Após esse período, os pesquisadores observaram a recuperação total da dentina afetada do roedor e o desaparecimento da esponja. Segundo eles, o tideglusib serve como uma superestimulante para as células-tronco que irão reparar o dente.
"O modelo é baseado na biologia de diferenciação celular. É realmente estimular o potencial natural do dente. A gente viu que ele conseguiu se reparar sozinho", diz Neves.
O cientista afirma que um dos diferenciais da pesquisa é que tudo o que foi usado no tratamento já é conhecido de estudos anteriores. "É como se você fosse ao mercado e juntasse o iogurte e a granola. Está tudo pronto."
DESAFIOS
Um dos maiores desafios da continuidade da pesquisa, segundo Neves, é a escala.
Os dentes dos camundongos são extremamente pequenos.
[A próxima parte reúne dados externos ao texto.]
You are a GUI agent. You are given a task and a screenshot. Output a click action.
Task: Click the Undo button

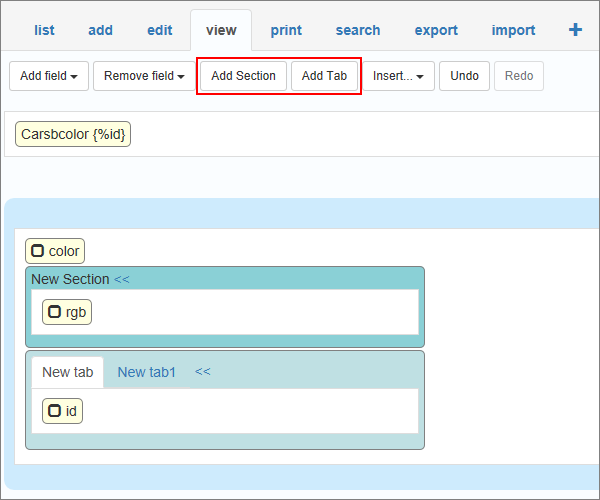pos(464,76)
Desse modo, para garantir o funcionamento do tratamento, a equipe da King's College já iniciou testes em animais maiores -ratos.
"Vamos tentar aumentar o tamanho da cárie. Se a gente conseguir tratar essa lesão maior, passamos para humanos", diz Neves. Com as diferenças de tamanho, algumas adaptações serão necessárias, como a concentração e a quantidade da droga usada.
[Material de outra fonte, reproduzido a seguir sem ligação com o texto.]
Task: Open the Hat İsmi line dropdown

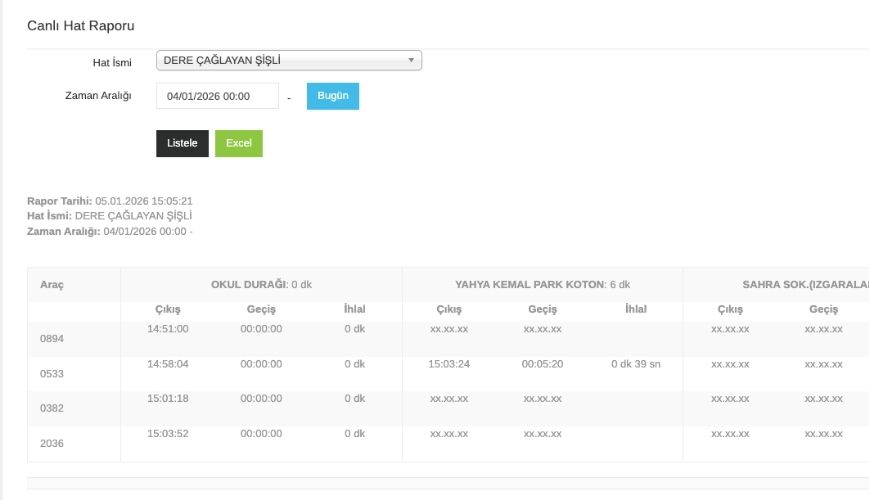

Se tudo correr como esperado pela equipe, testes em humanos serão possíveis durante 2018 e, quem sabe, o tratamento já poderia ser aplicado por dentistas em cerca de cinco anos.
Neves afirma que não há risco de intoxicação relacionada ao tratamento, já que a quantidade utilizada da droga é muito pequena, na casa dos picogramas (um trilionésimo de um grama).
Para José Imparato, presidente da ABO (Associação Brasileira de Odontopediatria) e professor da USP, a proposta é extremamente interessante e sem similares na literatura científica atual. O tratamento, porém, seria destinado somente aos casos mais graves de cárie, quando há exposição da polpa.
Ele afirma que hoje esse tipo de caso é mais difícil de ser encontrado. "Cada terapia que surge consegue preencher uma lacuna", afirma Imparato. Para ele, tratamentos mais comuns e disponíveis hoje continuarão necessários para muitos casos.
Imparato também destaca a naturalidade envolvida no processo (com estimulação para o próprio dente se regenerar e a esponja biodegradável), mas diz que "para dente humano, que é maior, precisa de mais estudo".